Pipe Dreams: Local Band Parties On St. Patrick’s Day

High Landers St

Pipe Dreams: Local Band Parties On St. Patrick’s Day


HighlandersThe Heathen Highlanders are a local bagpipe band celebrating their 20th anniversary, and for these guys, St. Paddy’s Day is bigger than Christmas. Dave Glad is the co-founder of the group, and he told Gephardt Daily that the Highlanders look forward to this day all year.

“Saint Patrick’s day is huge for us, it’s easily the busiest time of the year,” said Glad. “We have show after show after show. We do the Heathen Highlander’s Bar crawl every year. It’s a tradition.” The Highlanders travel from bar to bar throughout Salt Lake, with an entourage in tow.

“The most fun group we play for is these crowded bars,” Glad said. ” We get in here on Saint Patrick’s Day and it’s the one day a year that a bagpipe group gets to be like rock stars.” The band formed in 2005 when friends and fellow pipers Dave Glad, Michael Gibbs and Ian White met at Piper Down in Salt Lake City and played a few tunes.

“We came in and played, everything meshed, and it was a great time,” said Glad. ” So we thought ‘let’s put it together.’ We reached out some calls to some of our friends, and within a week we had the Heathen Highlanders.” The group prides themselves on having fun with their music above all else, but they do have a more serious side.

“When folks have things like weddings, funerals, serious events, they can call on any one of our members, we’ll put on a shirt and tie and do a nice formal performance as well,” Glad explained. Last year the Highlanders hit over a hundred bars during their crawl. Scottish Highland music may seem like a disconnect for an Irish holiday, but Glad explains that for many people it just feels right.

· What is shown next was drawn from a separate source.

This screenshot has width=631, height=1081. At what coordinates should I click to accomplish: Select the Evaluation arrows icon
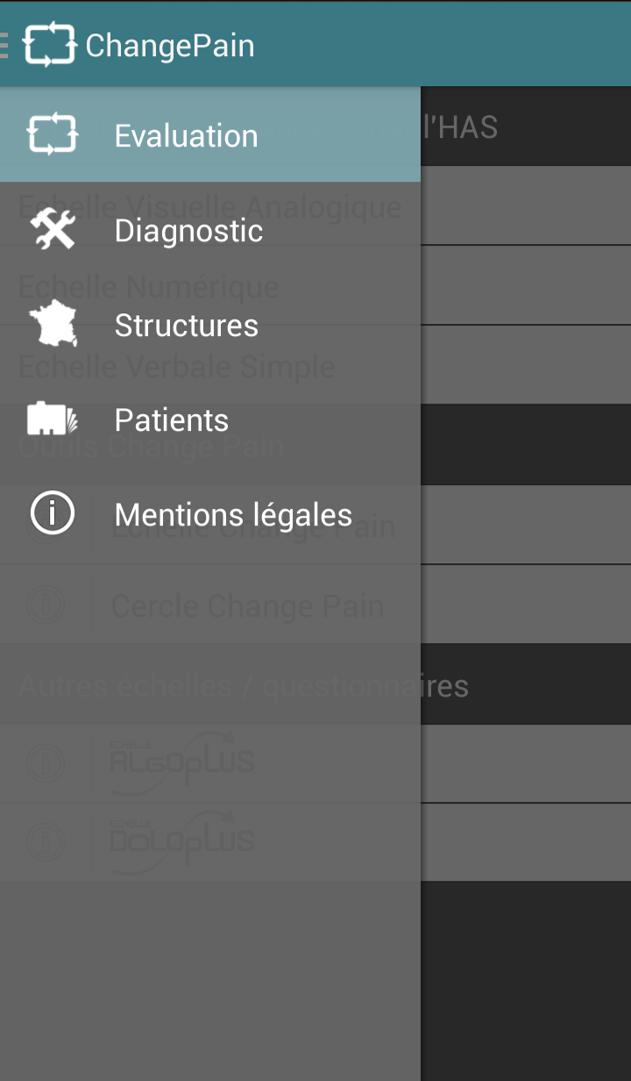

“The reason I think Scottish music has taken off here on the Irish holiday is that there’s so many people here in the Salt Lake area, and in Utah, that the cultures are mixed,” Glad explained. “Most of us are a melting pot of cultures. According to Glad, most people with Scottish lineage can find some Irish in the ancestry as well.

“So it all blends together for us,” Glad said with a smile and a twinkle in his eye, “And we’ve created our own culture and our own kind of celebration for the day.” The Heathen Highlanders are going to be out and about all day of St. Patrick’s Day, late into the night, playing and having a good time.